Inhibition of electron transfer within a b-cyclodextrin cavity?:
A spectroscopic study

Electron transfer processes are ubiquitous to fundamental chemical and biological transformations.  Electron transfer plays a role in processes as diverse as formation and repair of mutagenic pyrimidine dimers in DNA,^1-3 photosynthesis,^4,5 and photonucleation of atmospheric water vapor.⁶  Particularly compelling are current implications that DNA might participate in long-range electron transfer (DNA as a molecular wire).⁷  Given the importance of electron transfer, I have initiated an investigation on intramolecular electron transfer (charge-transfer) in species that contain both donor and acceptor moieties on the same molecule.  These investigations probe these processes with solution electronic spectroscopy, absorption, fluorescence emission, and Raman spectroscopy.  This experimental work is carried out with instrumentation in the chemistry laser spectroscopy laboratory.  Stilbene derivatives that include these moieties are of particular interest since intramolecular electron transfer through these systems can be coupled to conformational changes.  Important questions to be answered about these systems include the degree of conformational change that may accompany charge redistribution in these systems and along which coordinates these changes may be affected.  Some

conformational coordinates (A in figure below) may promote electron transfer (twisted intramolecular charge‑transfer: TICT) while others may quench these processes (trans-cis isomerization, B in figure below). 

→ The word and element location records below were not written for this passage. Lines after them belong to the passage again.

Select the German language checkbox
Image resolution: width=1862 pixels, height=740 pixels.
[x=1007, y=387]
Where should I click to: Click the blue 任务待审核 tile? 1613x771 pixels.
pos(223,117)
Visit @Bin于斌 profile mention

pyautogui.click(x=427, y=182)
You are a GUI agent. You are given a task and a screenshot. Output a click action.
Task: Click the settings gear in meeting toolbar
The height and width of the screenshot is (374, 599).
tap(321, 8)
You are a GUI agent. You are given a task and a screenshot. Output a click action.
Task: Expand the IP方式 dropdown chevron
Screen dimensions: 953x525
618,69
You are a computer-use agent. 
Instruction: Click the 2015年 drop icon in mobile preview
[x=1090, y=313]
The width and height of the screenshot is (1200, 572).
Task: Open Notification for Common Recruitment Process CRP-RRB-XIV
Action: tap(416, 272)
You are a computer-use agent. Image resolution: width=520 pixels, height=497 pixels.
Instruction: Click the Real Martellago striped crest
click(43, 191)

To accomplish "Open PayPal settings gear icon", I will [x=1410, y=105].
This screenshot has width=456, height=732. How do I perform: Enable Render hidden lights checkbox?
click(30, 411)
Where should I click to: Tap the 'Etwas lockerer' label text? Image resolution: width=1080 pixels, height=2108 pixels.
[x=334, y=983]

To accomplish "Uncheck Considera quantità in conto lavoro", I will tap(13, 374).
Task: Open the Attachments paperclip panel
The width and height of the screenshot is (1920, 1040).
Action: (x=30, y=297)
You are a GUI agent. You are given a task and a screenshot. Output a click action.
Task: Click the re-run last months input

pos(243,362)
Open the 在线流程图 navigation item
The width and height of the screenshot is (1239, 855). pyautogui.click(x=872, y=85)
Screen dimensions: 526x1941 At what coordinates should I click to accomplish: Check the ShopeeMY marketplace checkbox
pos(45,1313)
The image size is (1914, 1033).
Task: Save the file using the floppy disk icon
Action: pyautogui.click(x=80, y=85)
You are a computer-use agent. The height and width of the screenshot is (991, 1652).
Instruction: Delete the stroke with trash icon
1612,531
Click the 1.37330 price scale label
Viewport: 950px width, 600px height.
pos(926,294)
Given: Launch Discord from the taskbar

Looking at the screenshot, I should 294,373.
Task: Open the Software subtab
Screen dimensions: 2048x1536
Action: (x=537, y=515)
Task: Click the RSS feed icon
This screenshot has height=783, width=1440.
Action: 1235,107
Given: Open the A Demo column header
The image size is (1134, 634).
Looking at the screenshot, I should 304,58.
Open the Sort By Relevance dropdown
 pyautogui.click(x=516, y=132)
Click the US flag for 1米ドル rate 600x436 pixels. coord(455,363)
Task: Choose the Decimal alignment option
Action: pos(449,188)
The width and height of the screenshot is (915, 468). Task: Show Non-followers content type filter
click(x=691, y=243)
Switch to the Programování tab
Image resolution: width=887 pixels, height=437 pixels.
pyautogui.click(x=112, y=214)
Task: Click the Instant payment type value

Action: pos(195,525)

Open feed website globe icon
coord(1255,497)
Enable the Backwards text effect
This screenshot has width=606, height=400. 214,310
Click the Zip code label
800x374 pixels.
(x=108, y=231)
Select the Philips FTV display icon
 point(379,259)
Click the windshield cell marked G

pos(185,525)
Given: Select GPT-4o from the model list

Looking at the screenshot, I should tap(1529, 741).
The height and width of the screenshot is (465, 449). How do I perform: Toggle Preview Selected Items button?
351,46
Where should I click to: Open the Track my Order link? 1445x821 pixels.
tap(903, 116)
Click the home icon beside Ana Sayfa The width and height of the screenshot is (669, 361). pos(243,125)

Other questions exist as to the role of solvent in stabilizing the charge‑separated state that results from electron transfer.  These effects have been considered in dimethylaminobenzonitrile (DMABN), which exhibits charge‑transfer in solution, and is considered the prototypical case of twisted intramolecular charge‑transfer.⁸  My initial work has focused on two systems, DMABN and dimethylaminonitrostilbene (DMANS), which exhibits electron transfer in polar solvent.  A particularly intriguing initial observation is that when DMABN is in aqueous solution with b-cyclodextrin (10^-3 M) it does not exhibit the signature of electron transfer in contrast to its behavior in aqueous solution alone.  One explanation, which is justified based on the literature, is that DMABN is included in the b-cyclodextrin cavity (~9 Å diameter) as a "guest".  This interaction may inhibit the twisting motion and certainly provides a different local environment for the "guest" which may destabilize the state that results from electron transfer.  This proposal seeks funding to study this intriguing system in detail.^9,10

 

 

 

 

     1.    Barrow, G. M. Physical Chemistry; WCB McGraw-Hill: Boston, 1996.

     2.    Shoemaker, D. P.; Garland, C. W.; Nibler, J. W. Experiments in Physical Chemistry; 6 ed. McGraw-Hill: New York, 1996.

     3.    Hollas, J. M. Modern Spectroscopy; 3 ed. John Wiley & Sons: New York, 1996.

     4.    Richard Knochenmuss; Volker Karbach; Claudia Wickleder; Stephan Graf; Samuel Leutwyler Journal of Physical Chemistry A 1998, 102 , 1935-1944.

     5.    Masato Kodaka  Journal of Physical Chemistry A 1998, 102 .

     6.    Bach, A.; Hewel, J.; Leutwyler, S. Journal of Physical Chemistry A 1998, 102 , 10476-10485.

     7.    Ruriko Yoshino ; Kenro Hashimoto; Takuichiro Omi; Shun-ichi Ishiuchi; Masaaki Fujii Journal of Physical Chemistry A 1998, 102  , 6227-6233.

     8.    Lommatzsch, U.; Gerlach, A.; Lahmann, C.; Brutschy, B. Journal of Physical Chemistry A 1998, 102, 6421-6435.

     9.    Changenet, P.; Plaza, P.; Martin, M. M.; Meyer, Y. H. Journal of Physical Chemistry A 1997, 101, 8186-8194.

   10.    Gregoire, G.; Dimicoli, I.; Mons, M.; Dedonder-Lardeux, C.; Jouvet, C.; Martrenchard, S.; Solgadi, D. Journal of Physical Chemistry A 1998, 102, 7896-7902.